The Bison were overwhelmed in Eugene, Ore., as expected.
Now the real work begins for Jory Collins.
This season provided a glimmer of hope, a flicker of expectation.
There's a word that hasn't been associated with the North Dakota State women's basketball program for awhile.
That's the narrative heading into the 2023-24 season for the Bison and Collins, their coach.
There are now expectations on the Bison women.
But put a governor on your enthusiasm.
Oregon showed Friday night in the first round of the Women's National Invitational Tournament that NDSU still has miles to go before it can consider itself a contender for the Summit League's automatic berth in the NCAA tournament.
Which we already knew. This is not breaking news.
The gap between South Dakota State and everybody else in the Summit remains miles apart, as witnessed by the Jackrabbits' No. 9 seed and victory against USC in the Big Dance on Friday. So nobody in Fargo should get goofy about where the Bison sit in the pecking order of women's basketball.
The Ducks romped 96-57 to end NDSU's season 18-12. The Bison finished with two straight losses. Not ideal, particularly the way the Bison flamed out in Sioux Falls, S.D., at the conference tournament. Losing in their first game to 10th-seeded Kansas City was a clunker.
The result at Oregon, on the other hand, was not unexpected. The Ducks are a longtime major-conference power, the Bison are a mid-major trying to claw out of sub-mediocrity. An NDSU win would've been a major upset.
The Bison trailed 19-17 in the first half before Oregon went on a 16-0 run. The game wasn't close again. The Ducks were more athletic, longer and better at every position. It was obvious.
And how do you account for a 6-foot-8 player like the Ducks have? In women's basketball? Phillipina Kyei was a special problem.
But the thumping doesn't erase the strides made by NDSU, getting 12 victories in the conference for the second time in its Division I history and the second seed for the postseason tournament for the first time.
Collins came here four years ago exuding the confidence he was going to get things turned around. It seemed NDSU was going to be a four- or five-year stop in his larger career plans. It'll take a little longer.
There was obvious progress his first couple of seasons before 2021-22 came off the tracks. Player issues, coaching staff issues. A one-game exit from the conference tournament after a rocky regular season seemed blessing more than curse.

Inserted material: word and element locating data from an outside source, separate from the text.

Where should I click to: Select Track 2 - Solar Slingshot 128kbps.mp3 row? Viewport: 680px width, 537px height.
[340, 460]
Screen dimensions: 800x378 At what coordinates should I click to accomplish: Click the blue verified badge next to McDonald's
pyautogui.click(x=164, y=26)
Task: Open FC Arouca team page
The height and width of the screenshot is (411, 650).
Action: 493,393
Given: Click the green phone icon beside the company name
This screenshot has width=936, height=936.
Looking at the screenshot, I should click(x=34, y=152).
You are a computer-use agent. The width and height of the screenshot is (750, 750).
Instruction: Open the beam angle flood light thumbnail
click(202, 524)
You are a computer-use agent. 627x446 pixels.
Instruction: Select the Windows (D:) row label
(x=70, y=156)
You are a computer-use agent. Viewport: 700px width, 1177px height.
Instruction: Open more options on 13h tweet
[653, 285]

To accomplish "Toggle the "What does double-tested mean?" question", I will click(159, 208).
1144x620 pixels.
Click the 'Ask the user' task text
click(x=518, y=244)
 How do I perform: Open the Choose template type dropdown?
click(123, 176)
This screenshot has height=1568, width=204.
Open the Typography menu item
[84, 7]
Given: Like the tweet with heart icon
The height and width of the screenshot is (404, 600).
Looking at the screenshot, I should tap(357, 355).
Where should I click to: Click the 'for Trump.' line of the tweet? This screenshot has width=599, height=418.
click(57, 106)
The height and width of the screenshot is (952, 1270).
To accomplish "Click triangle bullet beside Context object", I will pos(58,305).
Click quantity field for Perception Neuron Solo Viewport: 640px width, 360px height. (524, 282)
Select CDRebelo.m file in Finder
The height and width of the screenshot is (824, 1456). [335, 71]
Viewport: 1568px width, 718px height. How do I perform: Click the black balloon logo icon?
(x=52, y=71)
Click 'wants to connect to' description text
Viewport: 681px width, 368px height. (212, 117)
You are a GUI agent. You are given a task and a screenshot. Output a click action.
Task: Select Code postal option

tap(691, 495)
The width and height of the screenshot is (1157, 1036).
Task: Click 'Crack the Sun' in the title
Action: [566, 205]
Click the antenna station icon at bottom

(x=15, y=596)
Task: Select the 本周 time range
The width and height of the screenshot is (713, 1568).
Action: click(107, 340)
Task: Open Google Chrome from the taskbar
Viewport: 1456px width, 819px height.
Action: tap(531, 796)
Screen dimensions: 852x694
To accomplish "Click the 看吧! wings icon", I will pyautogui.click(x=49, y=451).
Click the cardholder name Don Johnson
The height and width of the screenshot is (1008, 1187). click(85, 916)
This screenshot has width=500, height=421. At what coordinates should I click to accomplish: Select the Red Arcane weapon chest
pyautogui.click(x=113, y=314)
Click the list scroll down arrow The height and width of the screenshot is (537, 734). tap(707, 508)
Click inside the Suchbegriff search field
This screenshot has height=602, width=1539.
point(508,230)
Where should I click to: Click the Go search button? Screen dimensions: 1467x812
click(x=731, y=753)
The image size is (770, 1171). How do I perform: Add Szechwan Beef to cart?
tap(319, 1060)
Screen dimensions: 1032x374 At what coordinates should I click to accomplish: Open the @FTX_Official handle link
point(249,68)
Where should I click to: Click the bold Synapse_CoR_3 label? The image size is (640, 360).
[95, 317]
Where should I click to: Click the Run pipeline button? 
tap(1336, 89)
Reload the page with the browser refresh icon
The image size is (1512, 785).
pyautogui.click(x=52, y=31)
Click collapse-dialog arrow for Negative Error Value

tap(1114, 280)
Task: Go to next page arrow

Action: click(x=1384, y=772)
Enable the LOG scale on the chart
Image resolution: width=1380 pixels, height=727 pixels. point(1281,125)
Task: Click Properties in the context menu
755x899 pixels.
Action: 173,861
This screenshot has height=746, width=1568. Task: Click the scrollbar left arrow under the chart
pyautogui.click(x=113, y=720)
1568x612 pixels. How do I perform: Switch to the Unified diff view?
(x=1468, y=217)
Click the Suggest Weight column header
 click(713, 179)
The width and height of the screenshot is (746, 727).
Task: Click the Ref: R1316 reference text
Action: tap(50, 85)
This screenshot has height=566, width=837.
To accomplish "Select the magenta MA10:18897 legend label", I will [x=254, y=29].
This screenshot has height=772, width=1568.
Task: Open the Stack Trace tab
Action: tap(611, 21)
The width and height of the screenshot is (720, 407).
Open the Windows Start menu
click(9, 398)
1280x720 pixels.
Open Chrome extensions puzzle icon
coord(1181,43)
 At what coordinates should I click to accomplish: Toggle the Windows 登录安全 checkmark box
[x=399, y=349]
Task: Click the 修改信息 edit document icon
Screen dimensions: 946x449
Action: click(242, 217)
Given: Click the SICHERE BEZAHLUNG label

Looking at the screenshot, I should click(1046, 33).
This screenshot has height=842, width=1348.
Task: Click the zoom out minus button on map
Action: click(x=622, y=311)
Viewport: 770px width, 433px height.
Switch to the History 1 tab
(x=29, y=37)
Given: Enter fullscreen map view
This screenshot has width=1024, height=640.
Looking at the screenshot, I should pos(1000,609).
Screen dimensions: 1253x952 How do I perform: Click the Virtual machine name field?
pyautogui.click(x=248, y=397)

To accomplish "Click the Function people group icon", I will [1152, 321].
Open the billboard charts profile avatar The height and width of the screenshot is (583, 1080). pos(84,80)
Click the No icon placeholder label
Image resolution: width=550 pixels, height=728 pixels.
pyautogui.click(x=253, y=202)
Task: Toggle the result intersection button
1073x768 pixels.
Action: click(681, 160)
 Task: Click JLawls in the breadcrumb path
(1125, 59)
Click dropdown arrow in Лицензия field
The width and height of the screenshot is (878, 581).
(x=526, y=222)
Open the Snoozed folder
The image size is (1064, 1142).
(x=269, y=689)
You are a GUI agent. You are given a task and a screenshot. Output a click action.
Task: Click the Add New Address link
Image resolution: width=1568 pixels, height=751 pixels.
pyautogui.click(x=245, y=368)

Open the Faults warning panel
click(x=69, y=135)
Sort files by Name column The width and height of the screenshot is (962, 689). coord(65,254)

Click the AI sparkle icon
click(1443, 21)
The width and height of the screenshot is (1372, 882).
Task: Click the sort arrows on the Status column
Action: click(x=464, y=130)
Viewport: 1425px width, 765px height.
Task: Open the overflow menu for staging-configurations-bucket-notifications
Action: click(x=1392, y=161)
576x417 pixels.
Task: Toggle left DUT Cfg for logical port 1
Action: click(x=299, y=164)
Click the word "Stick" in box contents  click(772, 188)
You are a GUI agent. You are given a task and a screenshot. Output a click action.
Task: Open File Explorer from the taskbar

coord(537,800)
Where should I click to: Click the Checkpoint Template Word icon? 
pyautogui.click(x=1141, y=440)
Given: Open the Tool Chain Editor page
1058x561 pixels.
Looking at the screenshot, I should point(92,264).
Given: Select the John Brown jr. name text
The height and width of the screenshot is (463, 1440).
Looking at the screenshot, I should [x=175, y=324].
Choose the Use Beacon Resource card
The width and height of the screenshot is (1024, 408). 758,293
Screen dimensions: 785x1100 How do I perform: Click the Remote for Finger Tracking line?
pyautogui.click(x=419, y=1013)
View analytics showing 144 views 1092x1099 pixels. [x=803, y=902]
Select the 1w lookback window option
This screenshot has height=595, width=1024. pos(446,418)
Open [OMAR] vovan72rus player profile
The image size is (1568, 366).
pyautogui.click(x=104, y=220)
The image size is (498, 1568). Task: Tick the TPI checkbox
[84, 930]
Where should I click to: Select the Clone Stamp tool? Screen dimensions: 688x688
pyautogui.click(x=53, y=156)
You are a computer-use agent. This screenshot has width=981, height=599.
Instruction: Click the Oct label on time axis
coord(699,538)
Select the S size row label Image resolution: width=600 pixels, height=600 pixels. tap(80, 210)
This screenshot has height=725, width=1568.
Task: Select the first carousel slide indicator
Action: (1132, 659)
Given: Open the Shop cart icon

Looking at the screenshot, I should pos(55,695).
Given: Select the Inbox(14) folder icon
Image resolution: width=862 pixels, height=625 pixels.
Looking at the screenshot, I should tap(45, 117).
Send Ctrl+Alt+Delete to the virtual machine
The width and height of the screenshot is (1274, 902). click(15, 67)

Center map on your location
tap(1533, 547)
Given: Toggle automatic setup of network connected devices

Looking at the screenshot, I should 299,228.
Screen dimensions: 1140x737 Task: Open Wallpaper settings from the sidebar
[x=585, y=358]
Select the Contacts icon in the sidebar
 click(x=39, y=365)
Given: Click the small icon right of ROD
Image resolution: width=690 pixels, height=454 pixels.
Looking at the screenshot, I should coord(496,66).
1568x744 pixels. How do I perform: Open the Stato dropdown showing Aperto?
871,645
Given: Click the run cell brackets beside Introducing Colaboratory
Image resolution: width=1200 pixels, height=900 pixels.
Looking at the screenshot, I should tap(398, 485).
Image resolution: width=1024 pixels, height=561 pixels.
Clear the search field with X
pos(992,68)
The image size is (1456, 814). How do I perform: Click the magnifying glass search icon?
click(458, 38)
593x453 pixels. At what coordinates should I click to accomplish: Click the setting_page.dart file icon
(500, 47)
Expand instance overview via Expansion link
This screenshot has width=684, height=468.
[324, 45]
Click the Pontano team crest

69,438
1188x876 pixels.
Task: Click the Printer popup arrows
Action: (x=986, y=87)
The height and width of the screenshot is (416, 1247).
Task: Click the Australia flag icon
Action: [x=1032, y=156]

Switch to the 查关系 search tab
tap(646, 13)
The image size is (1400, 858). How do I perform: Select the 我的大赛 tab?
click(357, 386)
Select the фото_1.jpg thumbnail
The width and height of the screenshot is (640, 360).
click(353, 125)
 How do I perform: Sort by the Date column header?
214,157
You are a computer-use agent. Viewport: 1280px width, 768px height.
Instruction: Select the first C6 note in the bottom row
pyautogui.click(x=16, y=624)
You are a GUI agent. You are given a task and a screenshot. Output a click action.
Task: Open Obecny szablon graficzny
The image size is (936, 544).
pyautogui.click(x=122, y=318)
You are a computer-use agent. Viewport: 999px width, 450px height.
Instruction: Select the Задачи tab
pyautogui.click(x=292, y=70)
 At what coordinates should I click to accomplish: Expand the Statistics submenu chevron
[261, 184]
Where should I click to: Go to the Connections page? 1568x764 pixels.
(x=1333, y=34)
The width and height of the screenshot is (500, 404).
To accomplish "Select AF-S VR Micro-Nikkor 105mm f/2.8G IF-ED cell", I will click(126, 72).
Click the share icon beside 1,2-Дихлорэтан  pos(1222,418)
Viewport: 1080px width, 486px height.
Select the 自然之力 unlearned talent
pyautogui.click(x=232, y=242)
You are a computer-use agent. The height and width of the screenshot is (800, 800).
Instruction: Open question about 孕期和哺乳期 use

This season was unquestioned forward progress. Freshman Elle Evans, with her length and athleticism, is unlike any player the Bison have had in the Division I era. Freshman Abby Graham, while inconsistent, brings some athleticism and toughness.
Heaven Hamling, coming back next season, is the team leader and top scorer.
The Bison return plenty more and will get some help.
Collins likes two players he redshirted, 6-foot-3 Marwa Bedziri from Sweden and point guard Leah McKenzie from Australia. Having a true point guard will help immensely.
He also figures his incoming recruiting class will provide some immediate help. It includes West Fargo's 6-1 post Miriley Simon and Hamling's younger sister Taryn, a point guard from Grand Rapids, Minn. Avery Koenen, a 6-3 wing from Montevideo, Minn., is intriguing. There's also guard Abby Kryzwenski from Wayzata, Minn.
Collins will probably add another transfer or two. And the Bison will need to get more athletic — that much was exposed in their loss to Kansas City in the conference tournament. At times, NDSU looked plodding instead of nimble.
This is not a program ready to declare itself ready to overtake the Jackrabbits.
But the fact we're even talking about Bison women's basketball in mid-March, after a postseason tournament game, is a huge leap forward.
To keep things going that direction is the next challenge.